We must mix the concepts of asset utilisation and whether it is profitable to utilise with availability in our operating context to understand our required availability.

In an operation that runs 24/7 where demand and selling price for the product is high, utilisation maybe profitable for the full 24/7. Running complex machinery 24/7 forever is not practical as machinery will wear and will require maintenance with assets shut down. We need to plan periods where the machine can be released for maintenance in discussion with operations that causes minimum disruption.

The amount of time needed for maintenance depends on:

1. Amount of work to be done.

2. Packaging the maintenance (when work falls due).

3. How the detailed work may be sequenced given there are constraints to the spatial limits.

4. The number of maintenance staff and the facilities available.

It is worth thinking about reliability and availability.

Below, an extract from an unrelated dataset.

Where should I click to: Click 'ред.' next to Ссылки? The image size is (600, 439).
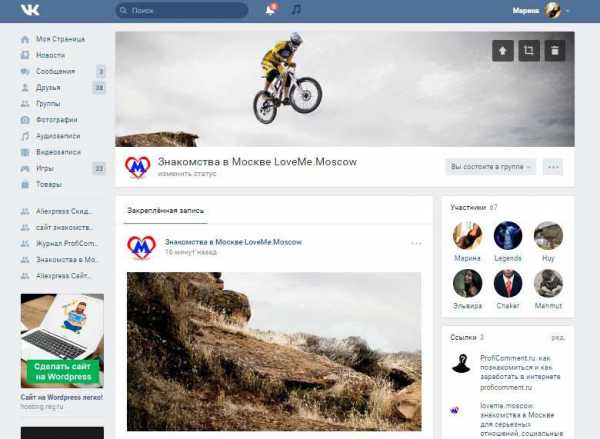pyautogui.click(x=558, y=338)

We can look at two extreme cases:

1. Both the asset systems are sold out. One system has a dominant failure mode that stops production with low reliability. They suffer frequent failures. The maintainability is good in this case and it takes 10 minutes (using a median measure) to recover the failure.

2. The other asset system has higher reliability for its dominant failure mode that also stops production. The maintainability for the second system is bad taking 2 hours (median measure) to recover.

Loss of availability is worse in the second case and costs more compared with the lower reliability of the first case. There may be some other costs associated with disruption due to unexpected failure, but this needs to be quantified and added to the equation.

Through life cost, we need to account for all three constituents of AR&M.

‍

Other considerations around availability we need to take account of are if assets operate with, or on infrastructure, this limits the number or quantity of assets operating, then break down may also limit other assets using the infrastructure. An easy example to visualise this is a train breaking down on a single rail track. No other trains can run until that train is moved to a siding or fixed. This imposes delays on the system.

We should consider dependencies between assets, a single breakdown can have cascading effects and essentially makes other dependent assets unavailable.

It is possible to mitigate some of these with redundancy. Redundancy requires investment, and the balance of the amount invested versus the probability that the standby capability is needed to avoid lost production needs careful consideration.

Another way of avoiding production stoppage is to stockpile manufactured material downstream of critical assets. Stockpiling also ties up cash, and there is a cost of finance invested in non-earning stockpiles or redundant assets.

This poses a question about how availability is measured:

* do we include the planned outage time in the overall calculation or not?

* how do we factor in delay and delay attribution?

Many systems do not include planned outage time for availability (or lost production).

Part of the solution may be to define a classification model for how we can attribute time for a working asset. The following diagram is an example that maybe used:

‍

Some of the classifications may be contextual. For example, a steam plant may take an appreciable amount of time to start up and shut down to allow controlled temperature transients that do not stress the plant. Other assets have no appreciable time whilst they are starting up or shutting down. The breakdown of the classifications needs to work for the organisation, it should highlight improvement opportunities.

The divisions and classifications of times may be set targets which may then be compared against actual performance.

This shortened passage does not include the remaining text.